### Data records

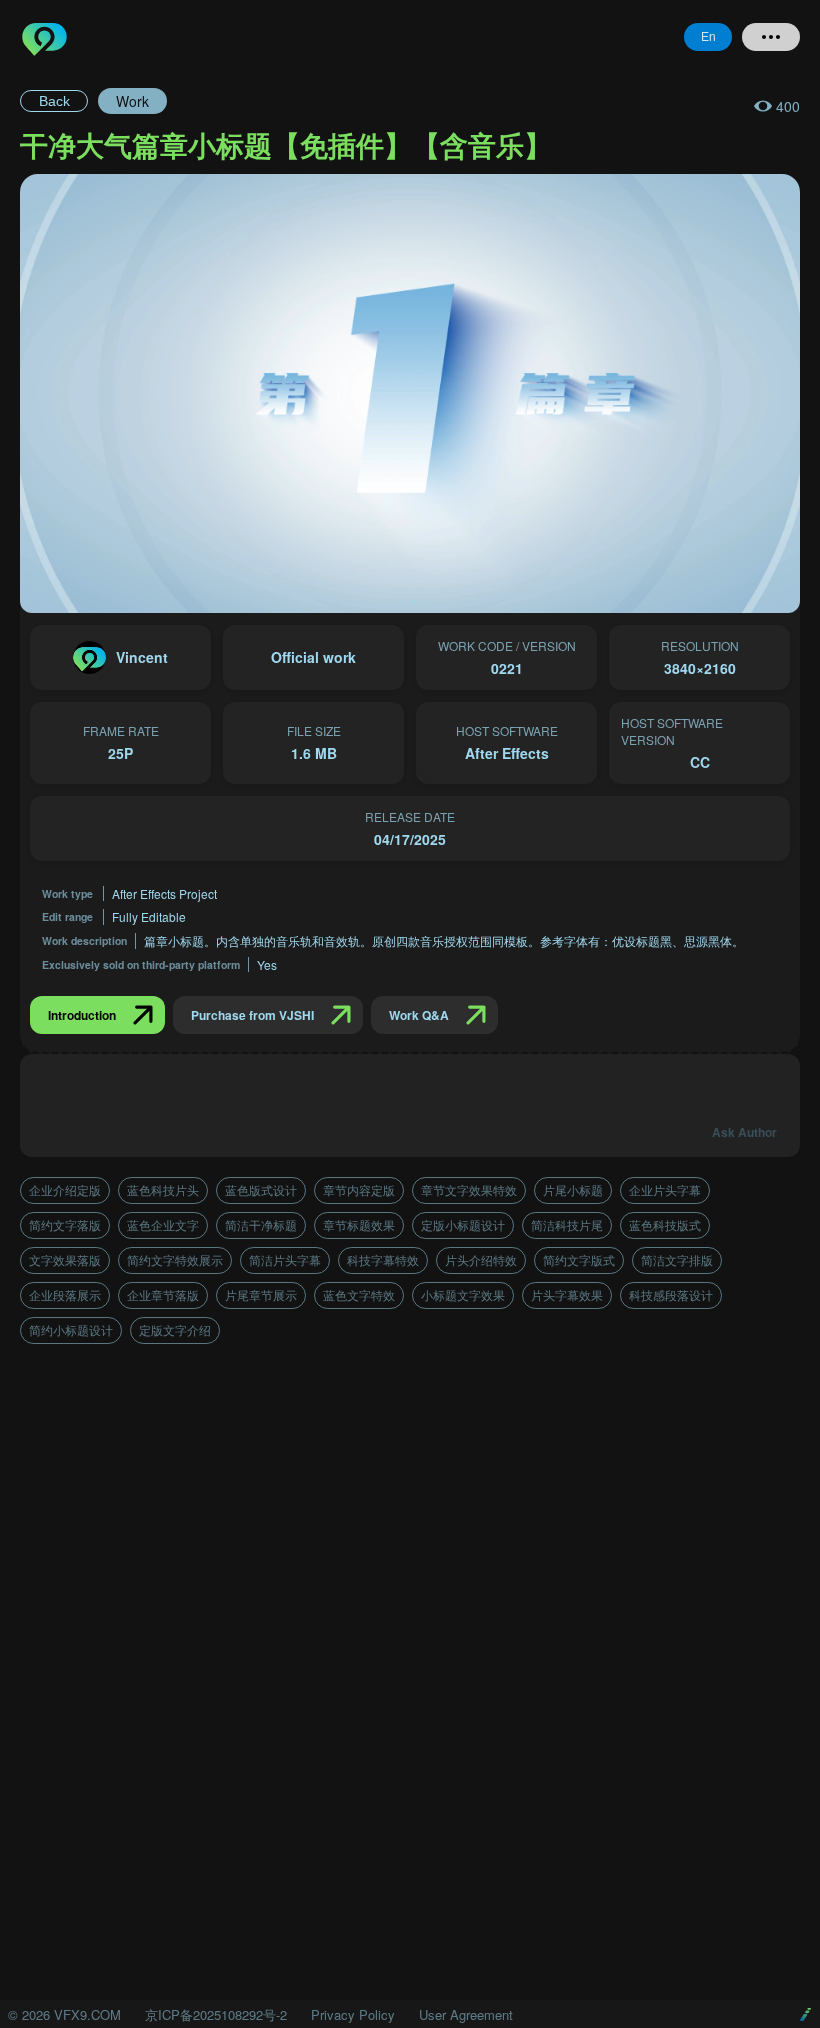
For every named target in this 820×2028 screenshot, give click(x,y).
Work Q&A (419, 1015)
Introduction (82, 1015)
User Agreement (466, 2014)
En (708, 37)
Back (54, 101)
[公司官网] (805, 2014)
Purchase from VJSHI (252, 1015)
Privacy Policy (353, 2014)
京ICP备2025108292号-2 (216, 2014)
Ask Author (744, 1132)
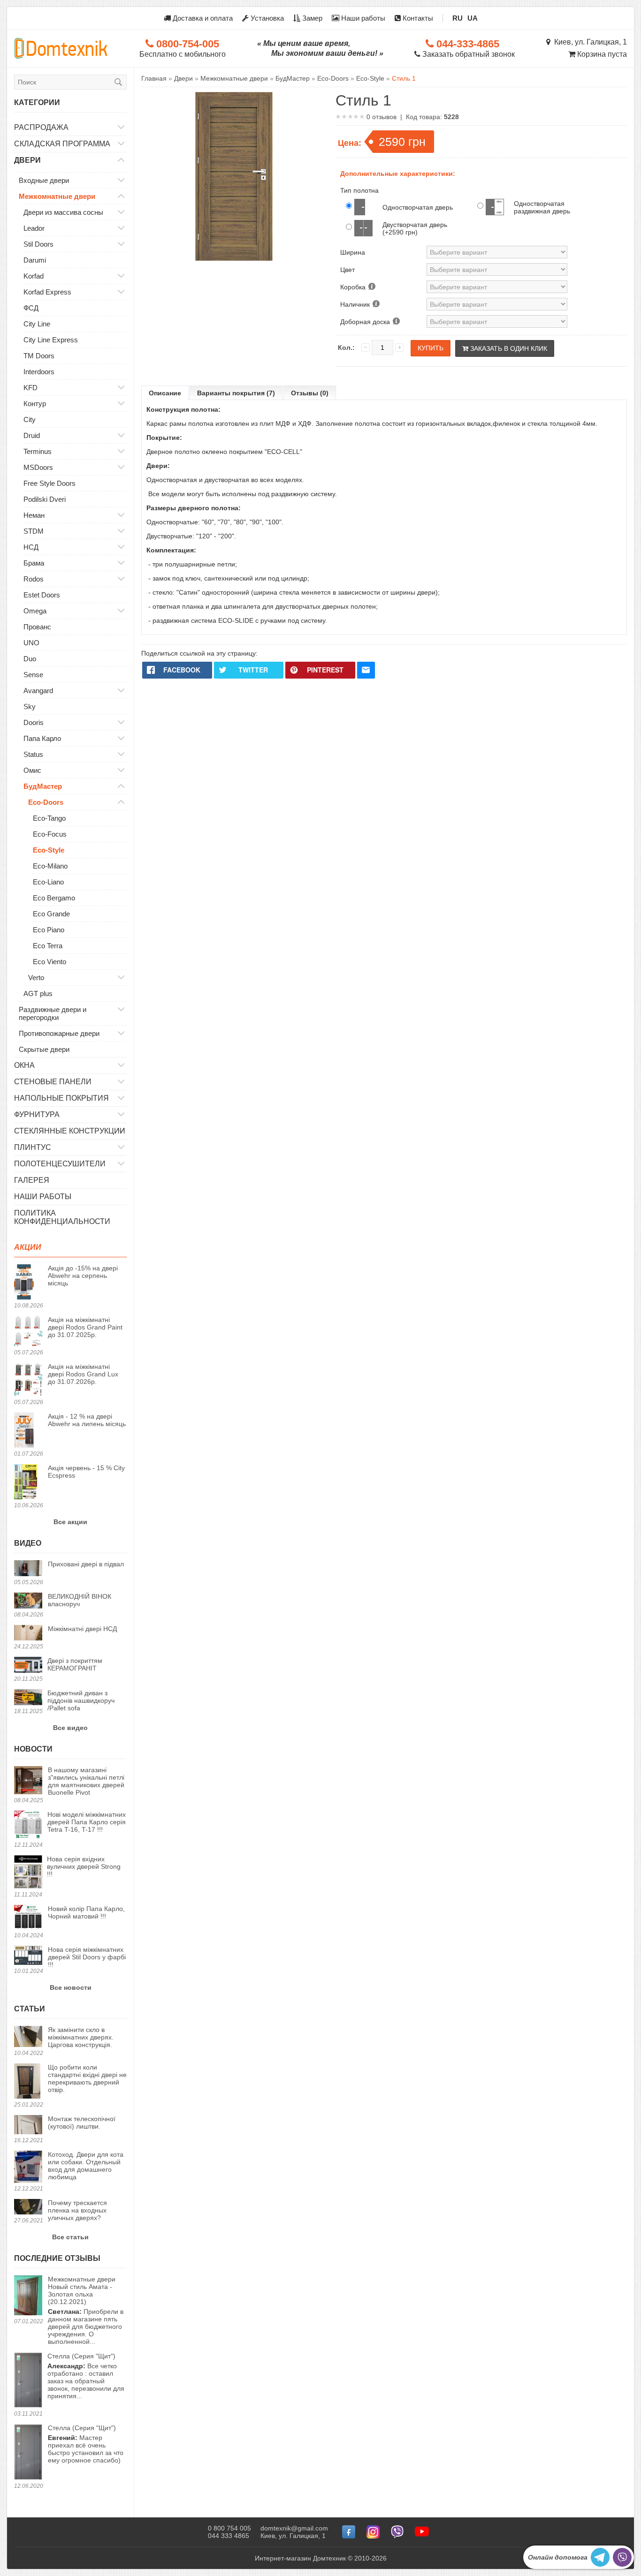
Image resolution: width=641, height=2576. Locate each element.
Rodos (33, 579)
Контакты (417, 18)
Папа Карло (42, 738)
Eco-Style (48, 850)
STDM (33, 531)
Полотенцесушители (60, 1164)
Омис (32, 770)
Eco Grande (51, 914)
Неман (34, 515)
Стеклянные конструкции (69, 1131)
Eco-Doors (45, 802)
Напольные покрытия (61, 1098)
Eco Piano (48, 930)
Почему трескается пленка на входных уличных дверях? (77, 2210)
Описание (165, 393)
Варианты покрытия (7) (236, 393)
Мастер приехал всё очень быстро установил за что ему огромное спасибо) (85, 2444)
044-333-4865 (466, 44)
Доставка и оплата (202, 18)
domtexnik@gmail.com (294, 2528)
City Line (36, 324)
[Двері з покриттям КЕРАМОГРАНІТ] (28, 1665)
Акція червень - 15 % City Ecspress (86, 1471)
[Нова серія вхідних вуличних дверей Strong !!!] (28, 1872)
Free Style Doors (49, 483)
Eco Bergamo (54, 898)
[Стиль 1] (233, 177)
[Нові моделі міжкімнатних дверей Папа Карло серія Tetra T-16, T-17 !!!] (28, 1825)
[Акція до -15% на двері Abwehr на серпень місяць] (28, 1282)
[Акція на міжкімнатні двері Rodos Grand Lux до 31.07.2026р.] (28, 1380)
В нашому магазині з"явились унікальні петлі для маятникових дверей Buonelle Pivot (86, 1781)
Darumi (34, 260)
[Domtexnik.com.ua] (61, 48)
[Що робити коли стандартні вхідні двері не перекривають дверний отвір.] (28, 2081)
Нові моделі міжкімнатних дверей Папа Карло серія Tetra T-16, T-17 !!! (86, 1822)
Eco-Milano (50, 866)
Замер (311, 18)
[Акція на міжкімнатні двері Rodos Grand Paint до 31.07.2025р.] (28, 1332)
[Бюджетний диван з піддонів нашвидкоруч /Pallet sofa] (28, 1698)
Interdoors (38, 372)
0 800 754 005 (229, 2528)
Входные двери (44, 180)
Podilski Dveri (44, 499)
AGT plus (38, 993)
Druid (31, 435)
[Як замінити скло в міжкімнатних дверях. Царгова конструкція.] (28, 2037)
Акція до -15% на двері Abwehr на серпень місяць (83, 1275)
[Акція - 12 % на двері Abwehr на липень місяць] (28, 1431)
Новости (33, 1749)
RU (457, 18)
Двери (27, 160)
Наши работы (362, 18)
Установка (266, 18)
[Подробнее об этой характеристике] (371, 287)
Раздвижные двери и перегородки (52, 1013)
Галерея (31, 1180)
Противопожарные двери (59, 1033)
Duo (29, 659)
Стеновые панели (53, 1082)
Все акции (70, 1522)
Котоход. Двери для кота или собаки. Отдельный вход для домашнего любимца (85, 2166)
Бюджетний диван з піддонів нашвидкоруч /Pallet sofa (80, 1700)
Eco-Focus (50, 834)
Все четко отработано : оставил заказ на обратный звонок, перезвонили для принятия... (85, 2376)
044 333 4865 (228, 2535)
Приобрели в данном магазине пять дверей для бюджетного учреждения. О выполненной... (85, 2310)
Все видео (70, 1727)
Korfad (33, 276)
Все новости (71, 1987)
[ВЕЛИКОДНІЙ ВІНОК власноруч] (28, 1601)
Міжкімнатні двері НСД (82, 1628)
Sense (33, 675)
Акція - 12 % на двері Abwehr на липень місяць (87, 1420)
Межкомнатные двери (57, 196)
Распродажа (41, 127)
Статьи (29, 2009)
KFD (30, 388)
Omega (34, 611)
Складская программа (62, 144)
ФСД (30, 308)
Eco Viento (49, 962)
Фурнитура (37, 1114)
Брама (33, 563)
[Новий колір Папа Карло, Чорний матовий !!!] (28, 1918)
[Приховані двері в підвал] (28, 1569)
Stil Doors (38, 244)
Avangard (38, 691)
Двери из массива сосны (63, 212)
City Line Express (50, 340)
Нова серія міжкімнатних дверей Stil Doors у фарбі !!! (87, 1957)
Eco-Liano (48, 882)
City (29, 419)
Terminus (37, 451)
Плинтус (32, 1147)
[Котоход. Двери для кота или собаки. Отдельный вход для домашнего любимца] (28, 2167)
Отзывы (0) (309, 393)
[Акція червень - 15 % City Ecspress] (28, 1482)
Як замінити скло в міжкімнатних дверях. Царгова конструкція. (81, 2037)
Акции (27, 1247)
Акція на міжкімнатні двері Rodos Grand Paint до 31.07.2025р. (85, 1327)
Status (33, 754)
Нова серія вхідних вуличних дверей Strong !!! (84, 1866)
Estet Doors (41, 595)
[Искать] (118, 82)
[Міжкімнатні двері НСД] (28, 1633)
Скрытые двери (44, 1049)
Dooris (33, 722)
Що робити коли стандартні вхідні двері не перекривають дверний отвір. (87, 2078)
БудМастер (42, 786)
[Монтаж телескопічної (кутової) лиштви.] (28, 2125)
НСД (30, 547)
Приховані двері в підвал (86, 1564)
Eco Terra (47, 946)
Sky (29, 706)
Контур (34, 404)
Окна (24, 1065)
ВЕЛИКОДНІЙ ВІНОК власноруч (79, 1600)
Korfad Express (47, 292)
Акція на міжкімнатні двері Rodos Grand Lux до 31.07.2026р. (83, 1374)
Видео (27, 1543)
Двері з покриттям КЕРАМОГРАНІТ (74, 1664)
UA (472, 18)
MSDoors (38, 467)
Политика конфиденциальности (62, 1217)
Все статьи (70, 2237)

### Exercise instructions
Repeat verbatim the lines between the start of the data and the line containing "Ask Author (744, 1132)", both ends included, omitting all pictures.

### Solution to the exercise
For every named target in this 820×2028 screenshot, give click(x,y).
Work Q&A (419, 1015)
Introduction (82, 1015)
User Agreement (466, 2014)
En (708, 37)
Back (54, 101)
[公司官网] (805, 2014)
Purchase from VJSHI (252, 1015)
Privacy Policy (353, 2014)
京ICP备2025108292号-2 (216, 2014)
Ask Author (744, 1132)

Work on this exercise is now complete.